» Texte présenté
La pensée socialiste de la fin de ce siècle ne se reconnaît ni dans le socialisme fossile ni dans le socialisme de la table rase. Il y a ce qui dure : quelles que soient les apparences changeantes, l’affrontement entre le capital et le travail continue de commander notre devenir historique. La longue démarche de l’humanité a toujours tendu, à travers des structures économiques différentes, à briser l’exploitation de l’homme par l’homme. Depuis le début de l’ère industrielle, il a fallu assurer l’organisation des travailleurs contre les modernes seigneurs qui, grâce à l’accumulation du capital, sont devenus les maîtres des moyens de production et d’échange. Le plus frappant, dans ce processus, est peut-être de voir avec quelle justesse un petit nombre de théoriciens et de militants, écrasés et moqués, réduits à la misère, ont su l’annoncer. La seule réponse au monde industriel, depuis cent cinquante ans, ce sont les socialistes qui la donnent, et nous avons le droit de nous en émerveiller. […]

Du côté du capital, je retiendrai trois points qui me paraissent essentiels. D’abord, la super-concentration qui permet à quelques sociétés multinationales de disposer d’un pouvoir infiniment plus étendu que n’importe quelle puissance politique dans le monde. Le profit étant une ponction sur le prix du travail et la croissance du capitalisme dépendant de l’augmentation du pouvoir d’achat des masses, on approche peu à peu d’une situation de rupture. C’est une première contradiction. J’en vois une seconde, non moins fondamentale, dans la bataille pour les matières premières : les plus grandes puissances capitalistes doivent aujourd’hui aligner leurs stratégies sur la révolte du tiers-monde, c’est-à-dire de ces centaines de millions d’hommes et de femmes qui sont en même temps producteurs et consommateurs et qui lancent contre elles le défi de leur pauvreté et de leur intelligence. Enfin, le gaspillage des ressources mondiales, la croissance pour la croissance mettent en péril l’humanité. Les socialistes ne peuvent nier la nécessité de l’abondance. Chacun constate pourtant qu’au moment où la science et la technique multiplient les richesses, le fossé se creuse entre le plus riche et le plus pauvre, entre les individus, les régions, les pays, et que le capitalisme n’a pas su dominer son propre développement. Si nous voulons empêcher l’irrémédiable déchirement, il nous appartient de montrer que la croissance peut être maîtrisée.

» Données fournies
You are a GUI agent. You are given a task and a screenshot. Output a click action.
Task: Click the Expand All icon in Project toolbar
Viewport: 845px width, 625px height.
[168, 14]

» Travaux demandés
1. Selon le texte sur la pensée socialiste, quel affrontement continue de commander notre devenir historique ?
2. Poursuivez le texte sur la pensée socialiste après sa dernière phrase.

» Réponses par tâche
1. L'affrontement entre le capital et le travail.

2.
Le gaspillage des ressources mondiales, la croissance pour la croissance mettent en péril l’humanité

Du côté du travail, les méthodes de combat, les structures intérieures ont, elles aussi, changé. Notre devoir fondamental, aujourd’hui comme hier, est de nous adresser à l’ensemble des travailleurs, à commencer par ceux dont on ne parle jamais hors d’ici : les travailleurs immigrés, les femmes, qui forment la plus grande partie du sous-prolétariat, les personnes isolées de la production, qui ne bénéficient d’aucune garantie. Mais nous n’avons pas non plus le droit d’oublier cette foule de gens qui n’appartiennent pas au monde des travailleurs, qui, dans le passé, ont le plus souvent rejoint les exploiteurs jusqu’à faire le lit du fascisme, mais qui, à présent, se retrouvent soumis au même monde dur, égoïste, insensible, celui des possédants. Nous devons leur tendre la main pour les aider à franchir l’étape historique actuelle et pour que se développe avec eux un véritable front de classe. Tant que le socialisme ne l’aura pas emporté, la lutte des classes subsistera. Il faut beaucoup insister là-dessus, car on rencontre, ici ou là, et parfois dans nos propres textes, des formules idéalistes qui supposent le problème résolu. Le problème ne sera résolu que lorsqu’un pouvoir socialiste aura mis un terme au pouvoir des exploiteurs.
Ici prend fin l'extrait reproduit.